Since the electrical resistance of the substrate 11 decreases greatly when its temperature increases, the electrical resistance of a portion of the substrate 11 between the electro-heating element 2 and the electrode 3, which portion has the highest temperature, becomes the dominant factor of the first substrate resistance R₁₁. The portion of the substrate 11 between the electro-heating element 2 and the electrode 3, which portion has the highest temperature, is located near the forward end of the electro-heating element 2.
Similarly, the electrical resistance of a portion of the substrate 11 between the electrode 3 and the surface of the substrate 11, which portion has the highest temperature, becomes the dominant factor of the second substrate resistance R₁₂. The portion of the substrate 11 between the electrode 3 and the surface of the substrate 11, which portion has the highest temperature, is also located near the forward end of the electro-heating element 2.
Since the above-mentioned two portions are close to each other as described above, the values of the above-mentioned two highest temperatures are close to each other. As a result, the first substrate resistance R₁₁ and the second substrate resistance R₁₂ have a strong correlation therebetween. Therefore, the first substrate resistance R₁₁ is an excellent parameter for estimating the variation of the second substrate resistance R₁₂.

(a-3) Since the first substrate resistance R₁₁ and the second substrate resistance R₁₂ are parameters which strongly reflect the state of a local portion as described above, they are less likely to be affected by a variation in the production of the glow plug and disturbances. The disturbances refer to the cooling water temperature of the engine, the temperature of engine oil, the temperature within the combustion chamber, etc.

(b) The obtainment of the first substrate resistance R₁₁ can be realized easily by the above-described simple circuit.

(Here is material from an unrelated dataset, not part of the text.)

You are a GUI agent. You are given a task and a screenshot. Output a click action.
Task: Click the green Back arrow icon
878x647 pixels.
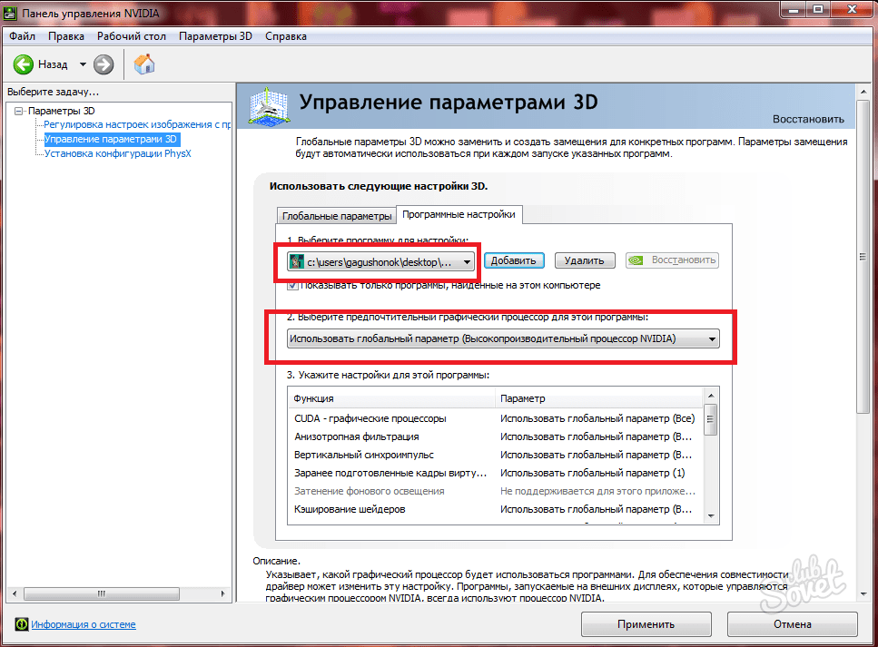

(c) In the case where the first substrate resistance R₁₁ is equal to or smaller than the predetermined value, correction of the ion current value is unnecessary. Therefore, the processing load can be lightened.

[0056] A second embodiment will be described. Since the hardware configuration of the second embodiment is the same as that of the first embodiment, the description of the hardware configuration will not be repeated.

[0057] FIG. 7 is a flowchart showing the ion current measurement processing in the second embodiment. Since steps S610 to S630 are the same as those of the first embodiment, their description will not be repeated.

[0058] After the calculation of the first substrate resistance R₁₁ (step S630), the ECU 52 controls the ratio between the on time and off time of the glow relay 53 such that the first substrate resistance R₁₁ approaches a predetermined resistance (step S700). The predetermined resistance is a fixed value determined in advance. This fixed value will be described later.

[0059] Subsequently, the ECU 52 judges whether or not the first substrate resistance R₁₁ falls within a predetermined range (step S710). The predetermined range is determined by adding errors to the above-mentioned predetermined resistance.

[0060] In the case where the first substrate resistance R₁₁ falls within the predetermined range (step S710, YES), the ECU 52 obtains the current value lion(t) as the ion current value (step S720), and ends the ion current measurement processing.

[0061] Meanwhile in the case where first substrate resistance R₁₁ falls outside the predetermined range (step S710, NO), the ECU 52 ends the ion current measurement processing without obtaining the ion current value.

[0062] As a result of execution of this energization control, the highest surface temperature of the glow plug 1 is maintained constant. Therefore, it is preferred that the processing be executed in the case where the engine can be operated without any problem even when the highest surface temperature of the glow plug 1 is maintained constant. For example, there may be employed a method of executing the processing only when the highest surface temperature of the glow plug 1 is maintained at 1200°C. In this case, the predetermined resistance in step S700 is a resistance corresponding to 1200°C.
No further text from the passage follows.